Exercise prompt – Copy each line of the records that holds the string "icon".

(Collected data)
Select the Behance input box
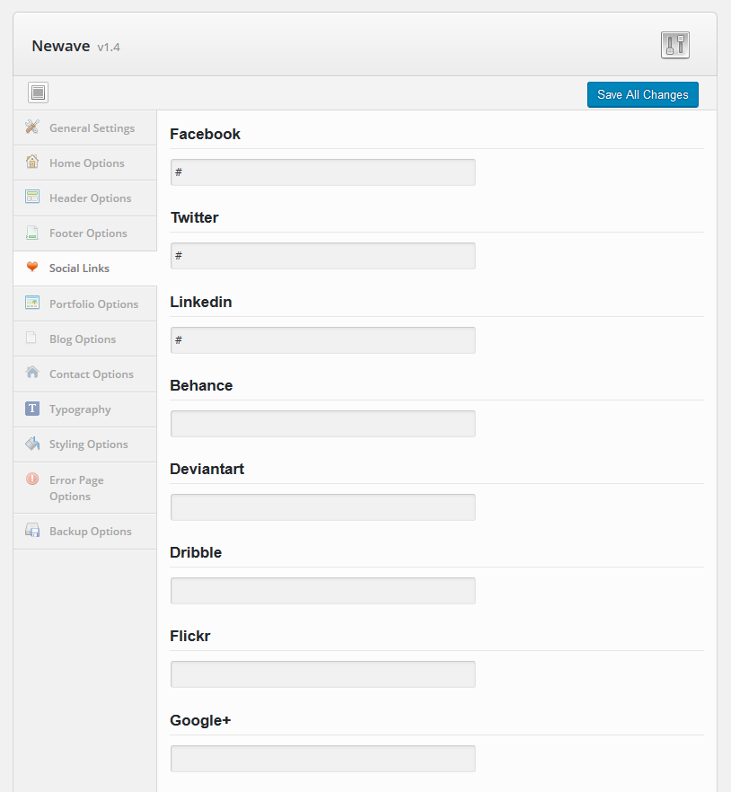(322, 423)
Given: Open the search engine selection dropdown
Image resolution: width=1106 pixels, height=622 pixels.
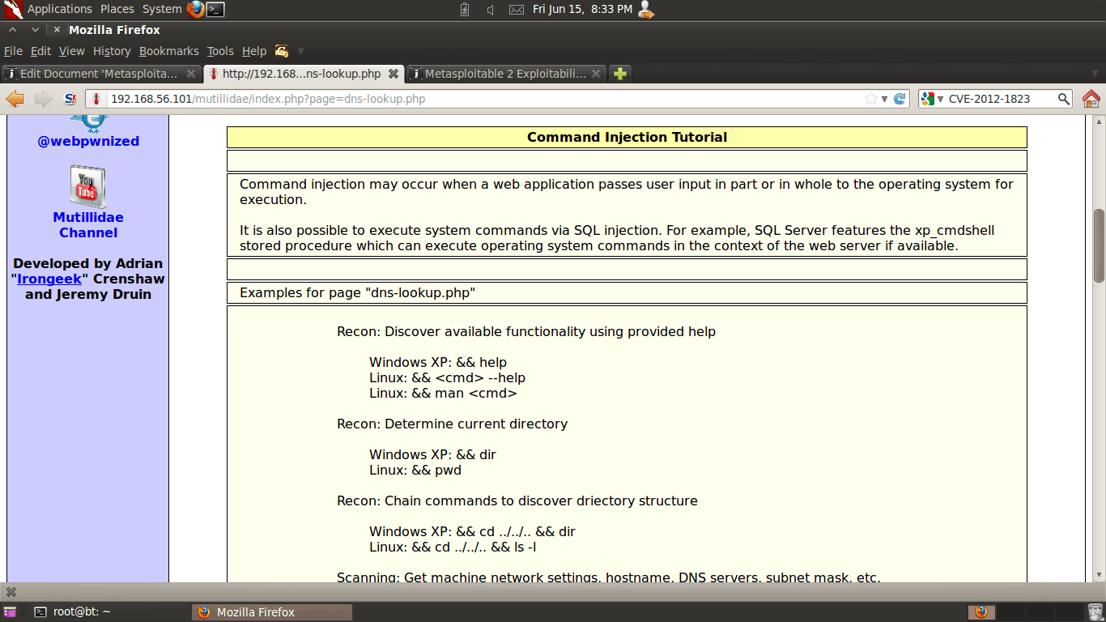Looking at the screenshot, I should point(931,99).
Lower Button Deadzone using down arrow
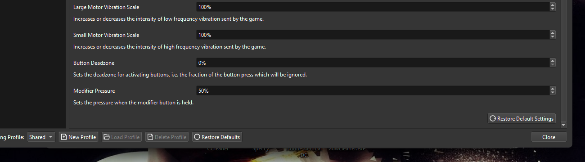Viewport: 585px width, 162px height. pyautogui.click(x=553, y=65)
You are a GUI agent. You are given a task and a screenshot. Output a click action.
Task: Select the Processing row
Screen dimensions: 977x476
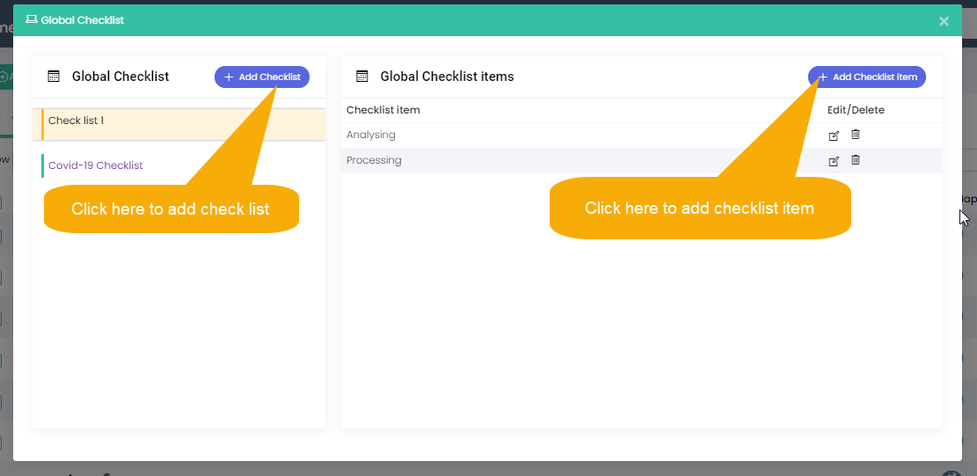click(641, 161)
---
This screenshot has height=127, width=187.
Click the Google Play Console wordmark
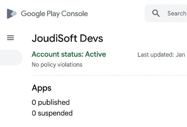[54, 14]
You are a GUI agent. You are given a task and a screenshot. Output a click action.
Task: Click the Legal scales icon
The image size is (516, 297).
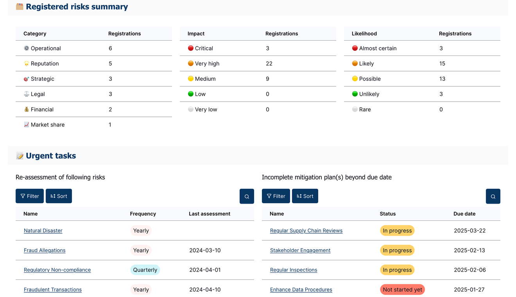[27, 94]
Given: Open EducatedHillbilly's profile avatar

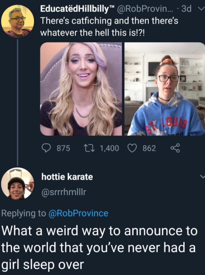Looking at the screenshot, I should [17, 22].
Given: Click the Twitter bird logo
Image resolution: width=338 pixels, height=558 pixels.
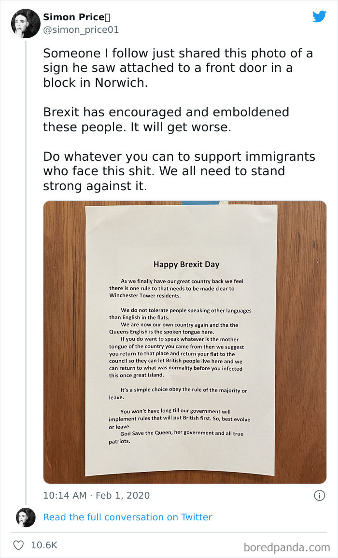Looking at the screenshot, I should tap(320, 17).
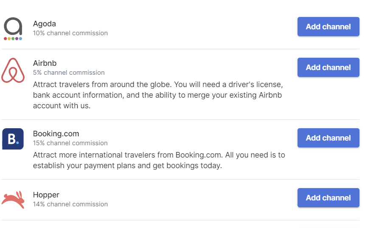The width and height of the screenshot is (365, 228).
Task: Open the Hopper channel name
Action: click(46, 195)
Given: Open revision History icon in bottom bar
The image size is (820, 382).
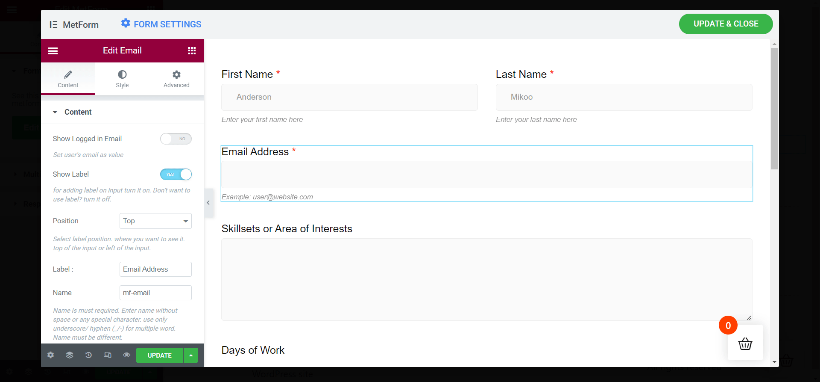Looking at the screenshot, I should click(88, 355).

Written solution –
Task: Click the Legal scales icon
Given: Open revision History icon in bottom bar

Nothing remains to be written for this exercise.